ALASAN#5 BUKU INI DITULIS OLEH PRAMOEDYA ANANTA TOER
Oh, bahkan mendengar nama sang sastrawan saja sudah membuat saya merasa harus membaca karyanya. Apa yang membuat Bumi Manusia (dan Tetralogi Buru) unik adalah karena ia ditulis Pram ketika masih diasingkan di Pulau Buru. Kita tahu aktivitas menulisnya dibatasi oleh pemerintah. Konon ia tak diberi akses ke alat tulis apapun, meski demikian tak ada yang menghentikan Pram. Ketika tak bisa menulis, ia memilih menceritakan kisah-kisah dalam novel ini kepada teman-teman sesama tahanan.
Setelah bebas dari pengasingan, ia menulis Bumi Manusia.

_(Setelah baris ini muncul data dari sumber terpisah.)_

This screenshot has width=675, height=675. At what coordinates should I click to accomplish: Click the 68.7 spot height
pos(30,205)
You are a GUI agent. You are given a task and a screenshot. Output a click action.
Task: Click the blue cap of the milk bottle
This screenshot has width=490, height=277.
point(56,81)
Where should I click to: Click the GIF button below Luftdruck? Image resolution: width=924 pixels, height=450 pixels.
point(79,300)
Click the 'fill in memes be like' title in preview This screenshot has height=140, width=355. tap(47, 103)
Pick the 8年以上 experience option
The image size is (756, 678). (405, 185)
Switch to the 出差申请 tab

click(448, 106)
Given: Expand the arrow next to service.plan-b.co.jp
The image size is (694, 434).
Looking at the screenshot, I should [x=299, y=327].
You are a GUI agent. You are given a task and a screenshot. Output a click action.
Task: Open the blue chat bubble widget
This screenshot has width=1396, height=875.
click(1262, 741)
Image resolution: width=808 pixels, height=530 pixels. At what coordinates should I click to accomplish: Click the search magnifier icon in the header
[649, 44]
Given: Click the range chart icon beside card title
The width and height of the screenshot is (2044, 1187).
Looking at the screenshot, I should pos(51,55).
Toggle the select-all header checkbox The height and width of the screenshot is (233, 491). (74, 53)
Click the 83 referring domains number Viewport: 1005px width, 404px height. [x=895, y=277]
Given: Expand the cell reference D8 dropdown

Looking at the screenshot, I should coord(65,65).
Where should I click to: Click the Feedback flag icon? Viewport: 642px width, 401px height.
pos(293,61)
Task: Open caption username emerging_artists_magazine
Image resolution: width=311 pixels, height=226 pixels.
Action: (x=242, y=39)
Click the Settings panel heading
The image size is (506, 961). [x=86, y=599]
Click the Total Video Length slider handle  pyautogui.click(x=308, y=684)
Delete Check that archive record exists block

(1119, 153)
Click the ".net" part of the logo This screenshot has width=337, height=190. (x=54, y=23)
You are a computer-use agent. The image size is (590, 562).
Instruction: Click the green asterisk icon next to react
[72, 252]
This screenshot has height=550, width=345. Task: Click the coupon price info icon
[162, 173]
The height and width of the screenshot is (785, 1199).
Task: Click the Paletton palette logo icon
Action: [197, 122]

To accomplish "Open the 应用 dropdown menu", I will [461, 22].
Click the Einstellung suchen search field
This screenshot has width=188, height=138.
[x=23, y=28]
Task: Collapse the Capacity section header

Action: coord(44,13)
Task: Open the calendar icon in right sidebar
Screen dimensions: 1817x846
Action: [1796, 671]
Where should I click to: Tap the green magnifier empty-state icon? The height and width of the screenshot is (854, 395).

Novel ini terbit tahun 1980 dan langsung ngehits hingga cetak ulang sebanyak 10 kali dalam satu tahun, sebelum akhirnya dilarang beredar karena dianggap mempopulerkan Komunisme. Entah bagian mana yang menunjukkan hal tersebut, saya gagal paham sampai hari ini.
Secara umum, Bumi Manusia, mengajak pembaca agar tekun belajar, memberi makna hidup bagi orang lain serta tidak takut mengungkapkan pemikiran. Buat saya ini adalah pemikiran-pemikiran mendalam tentang kehidupan. Nah, kapan kamu bakal baca sastra hebat ini?